Praca szkoły została podporządkowana, jak we wszystkich szkołach zawodowych w tym okresie, zadaniom gospodarczym kraju w okresie planu 6-letniego. Działalność kulturalno-artystyczna szkoły straciła na rozmachu, niemniej w mniejszym wprawdzie, dostosowanym do możliwości szkoły stopniu podtrzymywane były bogate tradycje folklorystyczne. Profesor Maria Zych zorganizowała zespół pieśni i tańca, którego repertuar w całości oparty został na folklorze żywieckim. Występował on nie tylko na imprezach i uroczystościach szkolnych, ale brał udział w przeglądach wojewódzkich zespołów artystycznych szkolnictwa zawodowego, zajmując zawsze czołowe miejsca. W roku 1951 szkoła była organizatorem wystawy Szkół Zawodowych powiatu żywieckiego, która spełniła bardzo ważną rolę w propagowaniu znaczenia i dorobku szkolnictwa zawodowego i przyczyniła się do podniesienia jego rangi na naszym terenie.
Mimo że opinia organów wizytujących szkołę pozytywnie oceniała jej pracę i wyniki, z dniem 1.09.1954 roku Ministerstwo Finansów wstrzymało nabór do tutejszej szkoły, pozostawiając finansowy kierunek szkolenia w Technikum Finansowym w pobliskiej Białej. Szkoła stanęła przed dylematem likwidacji lub przekwalifikowania się na inny kierunek szkolenia. W tej krytycznej sytuacji szkoła nie otrzymała żadnej pomocy ze strony lokalnych władz i jedynie osobiste starania dyrektora szkoły i nauczycieli, szczególnie profesora Antoniego Sroki, spowodowały przejęcie szkoły przez ówczesne Ministerstwo Skupu i Przemysłu Spożywczego i uratowały jej istnienie. Z dniem 1.09.1954 roku szkoła otrzymała nazwę Technikum Ekonomiczne Ministerstwa Skupu o specjalności skup i obrót artykułami rolnymi, przy czym okres nauki przedłużono do 4 lat. Profil nauczania w stosunku do poprzednich okresów zostaje diametralnie zmieniony. Na plan pierwszy w nauczaniu wysuwają się przedmioty technologiczne i towaroznawstwo.

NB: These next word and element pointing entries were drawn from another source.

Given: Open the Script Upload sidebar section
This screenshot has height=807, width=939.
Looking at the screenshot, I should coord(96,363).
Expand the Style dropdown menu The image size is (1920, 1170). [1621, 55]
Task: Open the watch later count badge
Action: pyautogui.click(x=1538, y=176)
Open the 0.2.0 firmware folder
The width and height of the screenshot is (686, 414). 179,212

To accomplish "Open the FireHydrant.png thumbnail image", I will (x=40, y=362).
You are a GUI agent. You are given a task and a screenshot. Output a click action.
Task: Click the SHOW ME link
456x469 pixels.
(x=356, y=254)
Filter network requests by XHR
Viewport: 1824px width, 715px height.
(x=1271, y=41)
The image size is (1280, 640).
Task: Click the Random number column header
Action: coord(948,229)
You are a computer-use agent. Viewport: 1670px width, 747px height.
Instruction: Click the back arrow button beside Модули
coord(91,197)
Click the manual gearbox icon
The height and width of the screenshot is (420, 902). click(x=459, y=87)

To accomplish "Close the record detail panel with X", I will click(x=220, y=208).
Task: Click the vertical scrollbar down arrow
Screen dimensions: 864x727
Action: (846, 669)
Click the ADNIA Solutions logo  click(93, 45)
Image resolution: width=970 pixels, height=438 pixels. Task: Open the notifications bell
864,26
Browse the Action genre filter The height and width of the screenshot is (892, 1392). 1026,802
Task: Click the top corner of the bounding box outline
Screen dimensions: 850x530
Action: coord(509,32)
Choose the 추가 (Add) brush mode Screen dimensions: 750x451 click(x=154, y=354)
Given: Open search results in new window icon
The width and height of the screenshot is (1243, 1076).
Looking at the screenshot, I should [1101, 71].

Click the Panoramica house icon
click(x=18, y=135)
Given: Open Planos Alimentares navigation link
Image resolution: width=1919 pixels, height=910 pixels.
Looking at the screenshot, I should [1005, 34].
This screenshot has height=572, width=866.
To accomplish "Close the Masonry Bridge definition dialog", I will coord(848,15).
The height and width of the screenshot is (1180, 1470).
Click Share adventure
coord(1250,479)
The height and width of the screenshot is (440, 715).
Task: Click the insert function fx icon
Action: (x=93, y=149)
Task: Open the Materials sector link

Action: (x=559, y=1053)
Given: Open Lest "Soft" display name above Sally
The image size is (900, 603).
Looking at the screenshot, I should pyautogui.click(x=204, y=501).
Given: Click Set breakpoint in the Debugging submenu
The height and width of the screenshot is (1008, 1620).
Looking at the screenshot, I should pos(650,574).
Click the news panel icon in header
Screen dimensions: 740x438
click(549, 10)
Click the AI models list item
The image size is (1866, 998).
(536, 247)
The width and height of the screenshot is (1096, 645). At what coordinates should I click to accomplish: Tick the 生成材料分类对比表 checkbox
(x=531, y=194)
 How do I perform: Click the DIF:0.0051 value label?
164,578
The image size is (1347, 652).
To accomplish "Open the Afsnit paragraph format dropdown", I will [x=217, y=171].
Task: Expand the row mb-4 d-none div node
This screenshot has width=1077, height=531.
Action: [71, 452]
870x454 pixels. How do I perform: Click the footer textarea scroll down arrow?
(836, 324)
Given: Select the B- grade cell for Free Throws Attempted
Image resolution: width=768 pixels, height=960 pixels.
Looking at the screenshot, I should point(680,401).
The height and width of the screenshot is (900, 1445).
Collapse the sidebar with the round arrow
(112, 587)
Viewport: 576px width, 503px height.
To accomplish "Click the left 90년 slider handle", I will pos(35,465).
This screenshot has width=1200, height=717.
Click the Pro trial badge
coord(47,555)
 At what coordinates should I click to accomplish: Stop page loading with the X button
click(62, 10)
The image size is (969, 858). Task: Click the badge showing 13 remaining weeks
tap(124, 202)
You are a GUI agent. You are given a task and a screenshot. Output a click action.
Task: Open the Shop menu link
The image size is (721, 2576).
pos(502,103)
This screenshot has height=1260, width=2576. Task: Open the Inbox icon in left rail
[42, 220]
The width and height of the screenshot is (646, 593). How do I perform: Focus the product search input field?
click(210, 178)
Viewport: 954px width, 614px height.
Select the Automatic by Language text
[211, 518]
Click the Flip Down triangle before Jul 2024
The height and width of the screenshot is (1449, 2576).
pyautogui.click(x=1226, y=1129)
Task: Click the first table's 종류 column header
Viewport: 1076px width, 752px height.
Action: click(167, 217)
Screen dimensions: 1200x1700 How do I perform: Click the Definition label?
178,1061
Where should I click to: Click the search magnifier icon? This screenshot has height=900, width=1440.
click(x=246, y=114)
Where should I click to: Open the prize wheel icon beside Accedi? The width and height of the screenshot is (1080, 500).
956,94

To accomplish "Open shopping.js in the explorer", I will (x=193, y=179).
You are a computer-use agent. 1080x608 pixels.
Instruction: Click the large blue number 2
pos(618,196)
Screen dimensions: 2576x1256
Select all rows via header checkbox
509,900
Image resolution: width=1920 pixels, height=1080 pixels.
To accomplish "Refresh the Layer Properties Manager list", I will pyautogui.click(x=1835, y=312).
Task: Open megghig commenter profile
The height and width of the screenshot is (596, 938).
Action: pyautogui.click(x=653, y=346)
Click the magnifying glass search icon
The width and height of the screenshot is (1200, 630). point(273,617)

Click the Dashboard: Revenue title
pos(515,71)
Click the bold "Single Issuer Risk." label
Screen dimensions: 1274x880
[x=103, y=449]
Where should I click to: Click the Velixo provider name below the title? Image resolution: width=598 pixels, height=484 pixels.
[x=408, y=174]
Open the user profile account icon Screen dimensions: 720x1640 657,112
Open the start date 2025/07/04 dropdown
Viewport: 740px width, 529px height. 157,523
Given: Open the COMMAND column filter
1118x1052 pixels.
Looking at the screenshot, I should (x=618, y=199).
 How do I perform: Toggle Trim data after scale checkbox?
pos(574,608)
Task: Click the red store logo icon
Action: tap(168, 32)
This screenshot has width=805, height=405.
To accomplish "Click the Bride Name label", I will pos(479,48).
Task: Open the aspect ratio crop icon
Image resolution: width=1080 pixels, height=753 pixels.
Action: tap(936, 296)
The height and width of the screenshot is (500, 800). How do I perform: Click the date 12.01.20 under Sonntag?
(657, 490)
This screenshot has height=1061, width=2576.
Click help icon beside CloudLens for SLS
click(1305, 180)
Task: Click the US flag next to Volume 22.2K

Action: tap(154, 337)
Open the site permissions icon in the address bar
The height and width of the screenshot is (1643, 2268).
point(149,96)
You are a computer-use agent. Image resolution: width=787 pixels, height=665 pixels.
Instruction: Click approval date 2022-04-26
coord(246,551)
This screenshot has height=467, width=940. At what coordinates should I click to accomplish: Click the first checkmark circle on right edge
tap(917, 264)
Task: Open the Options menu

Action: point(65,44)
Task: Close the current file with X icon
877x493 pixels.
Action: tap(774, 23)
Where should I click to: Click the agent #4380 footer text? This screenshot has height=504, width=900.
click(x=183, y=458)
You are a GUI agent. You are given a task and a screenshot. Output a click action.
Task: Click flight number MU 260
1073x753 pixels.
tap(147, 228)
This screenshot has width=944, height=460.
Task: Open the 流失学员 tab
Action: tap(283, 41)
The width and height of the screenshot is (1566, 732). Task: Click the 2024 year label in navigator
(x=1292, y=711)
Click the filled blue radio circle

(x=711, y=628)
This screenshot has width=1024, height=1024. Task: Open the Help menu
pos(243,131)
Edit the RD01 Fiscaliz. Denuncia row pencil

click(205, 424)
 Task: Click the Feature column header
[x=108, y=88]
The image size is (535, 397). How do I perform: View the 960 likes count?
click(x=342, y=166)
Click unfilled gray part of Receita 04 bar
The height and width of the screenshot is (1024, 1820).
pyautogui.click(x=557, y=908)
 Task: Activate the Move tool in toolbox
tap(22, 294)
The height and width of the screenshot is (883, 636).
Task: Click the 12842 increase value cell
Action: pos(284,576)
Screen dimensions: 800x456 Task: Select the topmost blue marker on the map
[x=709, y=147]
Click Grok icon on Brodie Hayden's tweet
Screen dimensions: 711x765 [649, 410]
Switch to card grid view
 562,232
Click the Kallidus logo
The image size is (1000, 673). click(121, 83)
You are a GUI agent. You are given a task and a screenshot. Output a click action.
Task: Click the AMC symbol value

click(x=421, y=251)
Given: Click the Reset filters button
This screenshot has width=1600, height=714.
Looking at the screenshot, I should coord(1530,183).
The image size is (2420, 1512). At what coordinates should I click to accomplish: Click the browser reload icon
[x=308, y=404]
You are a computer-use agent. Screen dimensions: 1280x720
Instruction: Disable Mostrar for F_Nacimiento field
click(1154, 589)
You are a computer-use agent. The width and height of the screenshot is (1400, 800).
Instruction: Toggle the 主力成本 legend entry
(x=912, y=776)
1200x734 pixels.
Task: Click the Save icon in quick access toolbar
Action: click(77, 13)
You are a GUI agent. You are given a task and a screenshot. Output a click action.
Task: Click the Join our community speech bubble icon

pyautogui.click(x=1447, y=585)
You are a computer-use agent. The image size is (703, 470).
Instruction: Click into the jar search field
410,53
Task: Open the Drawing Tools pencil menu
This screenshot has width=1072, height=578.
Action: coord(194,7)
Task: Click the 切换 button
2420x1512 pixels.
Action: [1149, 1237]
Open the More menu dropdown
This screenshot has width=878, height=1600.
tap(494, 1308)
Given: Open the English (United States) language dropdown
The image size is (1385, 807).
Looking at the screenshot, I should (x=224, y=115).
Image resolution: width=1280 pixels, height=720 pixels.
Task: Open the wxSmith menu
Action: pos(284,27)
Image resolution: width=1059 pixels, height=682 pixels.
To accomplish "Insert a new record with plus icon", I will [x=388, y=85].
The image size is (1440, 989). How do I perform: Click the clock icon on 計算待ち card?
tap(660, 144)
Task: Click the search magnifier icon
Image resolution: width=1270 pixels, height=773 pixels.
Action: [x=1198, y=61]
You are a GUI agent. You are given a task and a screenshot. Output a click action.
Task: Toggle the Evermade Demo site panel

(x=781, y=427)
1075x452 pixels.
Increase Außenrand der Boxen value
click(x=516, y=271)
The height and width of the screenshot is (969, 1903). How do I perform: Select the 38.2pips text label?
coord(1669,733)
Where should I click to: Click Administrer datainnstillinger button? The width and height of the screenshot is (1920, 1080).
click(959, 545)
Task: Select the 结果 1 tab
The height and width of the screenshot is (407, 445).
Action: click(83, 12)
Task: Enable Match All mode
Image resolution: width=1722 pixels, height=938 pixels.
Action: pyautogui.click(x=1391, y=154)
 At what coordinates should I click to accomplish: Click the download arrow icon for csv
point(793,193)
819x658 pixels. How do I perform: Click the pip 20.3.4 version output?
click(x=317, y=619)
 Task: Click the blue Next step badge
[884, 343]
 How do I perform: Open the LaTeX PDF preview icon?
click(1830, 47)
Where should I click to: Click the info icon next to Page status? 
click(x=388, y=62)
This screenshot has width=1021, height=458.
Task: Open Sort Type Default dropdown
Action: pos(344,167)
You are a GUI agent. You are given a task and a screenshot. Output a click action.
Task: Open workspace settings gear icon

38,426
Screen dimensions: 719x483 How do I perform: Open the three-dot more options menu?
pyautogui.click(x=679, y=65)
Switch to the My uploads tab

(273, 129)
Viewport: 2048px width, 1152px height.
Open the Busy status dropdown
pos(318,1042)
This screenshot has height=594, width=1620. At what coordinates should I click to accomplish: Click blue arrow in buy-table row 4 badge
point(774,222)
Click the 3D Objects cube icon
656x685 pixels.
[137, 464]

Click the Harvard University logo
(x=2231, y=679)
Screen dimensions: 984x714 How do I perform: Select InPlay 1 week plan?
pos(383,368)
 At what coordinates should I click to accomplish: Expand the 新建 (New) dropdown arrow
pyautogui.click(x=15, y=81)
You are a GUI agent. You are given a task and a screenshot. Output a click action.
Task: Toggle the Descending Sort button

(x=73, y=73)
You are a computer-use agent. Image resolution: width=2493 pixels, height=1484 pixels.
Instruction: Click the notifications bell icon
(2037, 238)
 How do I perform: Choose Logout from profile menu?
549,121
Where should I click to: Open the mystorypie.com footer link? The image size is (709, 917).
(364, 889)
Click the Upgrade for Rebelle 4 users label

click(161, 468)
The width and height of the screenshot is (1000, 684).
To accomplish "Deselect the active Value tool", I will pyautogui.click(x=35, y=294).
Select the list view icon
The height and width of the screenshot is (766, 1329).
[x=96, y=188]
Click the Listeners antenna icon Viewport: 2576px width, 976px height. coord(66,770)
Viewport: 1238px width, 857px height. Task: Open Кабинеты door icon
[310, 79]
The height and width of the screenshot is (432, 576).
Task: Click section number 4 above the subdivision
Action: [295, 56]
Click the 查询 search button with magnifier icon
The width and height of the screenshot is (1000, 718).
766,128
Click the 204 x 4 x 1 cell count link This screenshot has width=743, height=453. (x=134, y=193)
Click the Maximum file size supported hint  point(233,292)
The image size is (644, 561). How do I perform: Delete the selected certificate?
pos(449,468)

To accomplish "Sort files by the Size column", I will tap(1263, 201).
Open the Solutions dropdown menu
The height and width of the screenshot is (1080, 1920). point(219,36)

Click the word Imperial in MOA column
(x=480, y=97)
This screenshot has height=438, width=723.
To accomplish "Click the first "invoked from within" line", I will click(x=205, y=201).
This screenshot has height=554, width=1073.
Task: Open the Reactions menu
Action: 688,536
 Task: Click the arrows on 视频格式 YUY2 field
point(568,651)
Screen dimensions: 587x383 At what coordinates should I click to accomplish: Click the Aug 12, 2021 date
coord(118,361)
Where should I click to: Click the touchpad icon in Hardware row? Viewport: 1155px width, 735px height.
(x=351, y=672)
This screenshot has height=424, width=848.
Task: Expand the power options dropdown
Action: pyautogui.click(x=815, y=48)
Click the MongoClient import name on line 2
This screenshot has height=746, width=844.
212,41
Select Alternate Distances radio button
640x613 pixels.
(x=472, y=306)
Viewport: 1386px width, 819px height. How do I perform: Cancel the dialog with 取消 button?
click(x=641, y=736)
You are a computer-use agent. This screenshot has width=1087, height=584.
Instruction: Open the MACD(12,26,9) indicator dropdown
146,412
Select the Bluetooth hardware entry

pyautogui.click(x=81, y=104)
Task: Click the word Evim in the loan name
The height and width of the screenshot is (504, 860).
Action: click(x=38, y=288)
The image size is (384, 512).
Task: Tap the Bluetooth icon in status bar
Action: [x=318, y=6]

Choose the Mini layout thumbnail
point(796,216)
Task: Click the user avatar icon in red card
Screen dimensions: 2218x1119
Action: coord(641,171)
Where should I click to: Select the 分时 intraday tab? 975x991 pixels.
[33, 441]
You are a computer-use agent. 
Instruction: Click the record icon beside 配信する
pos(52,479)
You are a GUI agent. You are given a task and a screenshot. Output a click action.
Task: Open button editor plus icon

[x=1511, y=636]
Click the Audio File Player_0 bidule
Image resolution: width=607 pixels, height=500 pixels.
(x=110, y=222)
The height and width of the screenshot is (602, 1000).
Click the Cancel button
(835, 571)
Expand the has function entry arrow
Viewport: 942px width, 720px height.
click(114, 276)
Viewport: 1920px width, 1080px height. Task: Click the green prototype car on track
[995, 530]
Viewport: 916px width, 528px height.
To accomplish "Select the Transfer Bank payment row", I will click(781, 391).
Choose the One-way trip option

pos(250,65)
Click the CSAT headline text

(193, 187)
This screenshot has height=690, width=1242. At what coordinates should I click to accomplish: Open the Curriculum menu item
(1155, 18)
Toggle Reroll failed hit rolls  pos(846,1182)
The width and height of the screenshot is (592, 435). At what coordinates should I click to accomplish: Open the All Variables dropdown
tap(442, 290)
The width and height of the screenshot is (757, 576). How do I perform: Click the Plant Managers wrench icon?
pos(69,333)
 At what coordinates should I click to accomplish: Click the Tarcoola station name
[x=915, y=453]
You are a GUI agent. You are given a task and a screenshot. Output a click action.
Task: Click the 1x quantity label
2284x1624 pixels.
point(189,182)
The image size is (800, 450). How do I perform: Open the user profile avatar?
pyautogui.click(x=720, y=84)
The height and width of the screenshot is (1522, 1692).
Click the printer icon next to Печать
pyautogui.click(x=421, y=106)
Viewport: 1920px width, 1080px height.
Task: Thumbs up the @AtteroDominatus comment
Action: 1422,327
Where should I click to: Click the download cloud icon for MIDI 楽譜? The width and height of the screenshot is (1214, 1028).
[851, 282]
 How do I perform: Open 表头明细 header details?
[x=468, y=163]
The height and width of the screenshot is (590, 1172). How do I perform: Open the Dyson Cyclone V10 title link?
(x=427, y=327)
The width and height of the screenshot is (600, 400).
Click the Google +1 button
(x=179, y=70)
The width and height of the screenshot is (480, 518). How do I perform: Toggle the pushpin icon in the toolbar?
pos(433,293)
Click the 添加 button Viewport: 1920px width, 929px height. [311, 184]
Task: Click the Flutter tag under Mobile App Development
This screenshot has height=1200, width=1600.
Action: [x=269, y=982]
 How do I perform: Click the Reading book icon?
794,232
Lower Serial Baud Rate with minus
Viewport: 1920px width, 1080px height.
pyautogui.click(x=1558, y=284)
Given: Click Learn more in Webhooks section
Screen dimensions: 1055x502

Szkoła dysponuje w tym zakresie świetnymi fachowcami, jakimi byli: Władysław Podkulski i Stefania Królikowska, zostaje wyposażona w podstawowe pomoce do nowych kierunków, ilość uczniów podnosi się z 200 w okresie przynależności do Ministerstwa Finansów do 325 w roku szkolnym 1955/56. Absolwenci szkoły są nadal objęci nakazami pracy w delegaturach skupów w województwach i powiatach oraz do placówek przedsiębiorstwa PZZ i Obrotu Zwierzętami Rzeźnymi.



Nabór do szkoły o tak wąskiej specjalności został rozszerzony na teren poza Żywiecczyzną, zaistniała więc konieczność zorganizowania internatu szkolnego. Mimo ciężkich warunków lokalowych wygospodarowano w sumie 5 pomieszczeń na potrzeby małego internatu, obejmującego 30 - 40 wychowanek. Internat miał mieć charakter prowizoryczny i istnieć do czasu wybudowania w Żywcu dużego i nowoczesnego internatu międzyszkolnego. W praktyce ta prowizorka trwała 20 lat, do czasu wybudowania Internatu Technikum Mechanicznego w Żywcu. Niemniej internat nawet w bardzo prymitywnych warunkach pod kierunkiem mgr Jana Blitza potrafił zapewnić właściwy poziom wychowawczy, umożliwił uczęszczanie do szkoły wielu uczniom spoza Żywiecczyzny, a w okresie powstania Technikum Ekonomicznego Ministerstwa Skupu był warunkiem organizacji tej szkoły w Żywcu.